Only an exact repetition of the lines from the one holding "The image size is (367, 206)." to the end of the data is wanted, with pictures left out.

### Record set
"""
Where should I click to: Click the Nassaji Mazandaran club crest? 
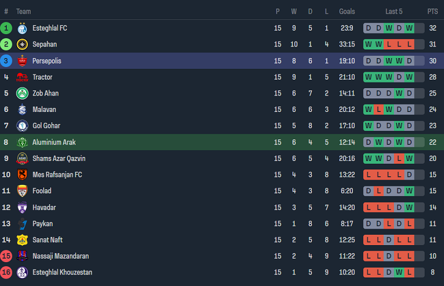coord(22,256)
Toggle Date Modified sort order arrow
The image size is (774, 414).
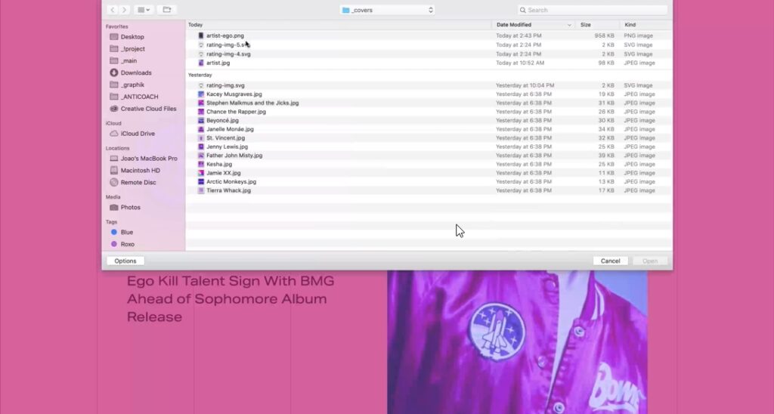(569, 25)
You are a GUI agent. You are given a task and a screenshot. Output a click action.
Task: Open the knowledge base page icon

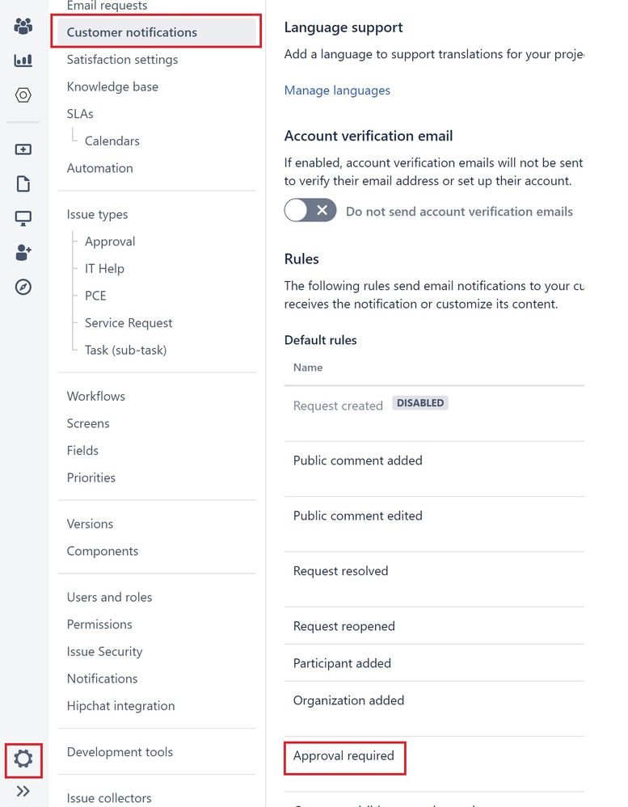(23, 183)
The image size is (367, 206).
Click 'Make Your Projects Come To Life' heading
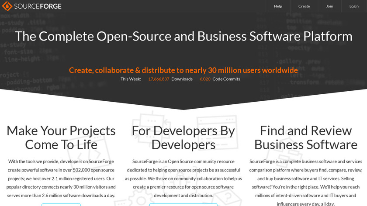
"""
### Finished task
The image size is (367, 206).
Click 'Make Your Projects Come To Life' heading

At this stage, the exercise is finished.